Thorac Cardiovasc Surg 2005; 53 - MP57
DOI: 10.1055/s-2005-862103

The Na+/H+ exchange inhibitor cariporide is washed out from the myocardium by crystalloid cardioplegia

M Bechtel 1, W Eichler 2, B Weidtmann 3, K Törber 1, M Hernandez 2, K Klotz 2, H Sievers 1, C Bartels 1
  • 1Universität zu Lübeck, Klinik für Herzchirurgie, Lübeck
  • 2Universität zu Lübeck, Abt. für Anästhesiologie, Lübeck
  • 3Universität zu Lübeck, Medizinische Klinik II, Lübeck

Objectives: Experimentally, inhibition of the Na+/H+-exchanger [NHE] has been shown to be cardioprotective. However, a clinical benefit could not be demonstrated unequivocally, most likely because of difficulties to deliver the correct dose of NHE-inhibitor at the right time. Whether the infusion of cardioplegic solutions has the potential to affect the myocardial concentration of NHE-inhibitors has not been evaluated so far.

Material and Methods: a) 3 pigs received an iv-bolus (180mg) of the NHE-inhibitor cariporide and were sacrified shortly thereafter for measurement of the myocardial cariporide-concentration.

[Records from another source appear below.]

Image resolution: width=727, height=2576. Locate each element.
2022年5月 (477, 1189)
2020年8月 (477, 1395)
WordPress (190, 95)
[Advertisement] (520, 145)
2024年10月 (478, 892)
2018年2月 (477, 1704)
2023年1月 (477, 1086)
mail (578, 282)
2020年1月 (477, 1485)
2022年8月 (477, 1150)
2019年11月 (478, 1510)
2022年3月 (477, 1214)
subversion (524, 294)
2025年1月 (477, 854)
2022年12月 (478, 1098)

b) 10 pigs were randomized to receive either cariporide (iv-bolus followed by an infusion of 40mg/h) or placebo. Cardiopulmonary bypass was initiated, and the heart was arrested for 60 minutes by repeated infusion of St-Thomas solution. LV-function was studied using microsonometry. Myocardial damage was assessed by measurements of myoglobin, troponin T, lactate and pH in the coronary sinus. Serum concentrations of cariporide were measured throughout the study, and myocardial concentrations were measured before the end of cardioplegic arrest and 3 hours thereafter.

Results: a) Cariporide was present in all myocardial specimens (1.4±0.7 ng/mg).

b) Neither LV-function nor myocardial damage did differ significantly between the groups at any time point. Stable serum cariporide-concentrations (0.79±0.29µg/ml) were achieved. However, cariporide was absent in the myocardium in all but one specimen obtained before end of cardioplegic arrest, whereas it was again detected at the end of the study (2.5±0.3 ng/mg).

Conclusions: Our data suggest that cariporide is washed out from the myocardium by repeated intracoronary infusion of crystalloid cardioplegia and is not present in the myocardium immediately before reperfusion. Accordingly, no effect on LV-function or myocardial damage was observed.